Problem to work on: Reproduce each line from the records that holds "agent".

Collected data
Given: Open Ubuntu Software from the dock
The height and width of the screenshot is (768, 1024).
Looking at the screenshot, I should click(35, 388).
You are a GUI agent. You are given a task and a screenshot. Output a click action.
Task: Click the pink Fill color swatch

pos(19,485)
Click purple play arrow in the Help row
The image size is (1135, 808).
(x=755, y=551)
* * *
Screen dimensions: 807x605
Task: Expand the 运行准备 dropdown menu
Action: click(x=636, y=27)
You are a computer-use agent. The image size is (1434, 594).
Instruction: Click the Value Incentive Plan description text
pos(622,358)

Response to this task:
You are a GUI agent. You are given a task and a screenshot. Output a click action.
You are a computer-use agent. The image size is (1434, 594).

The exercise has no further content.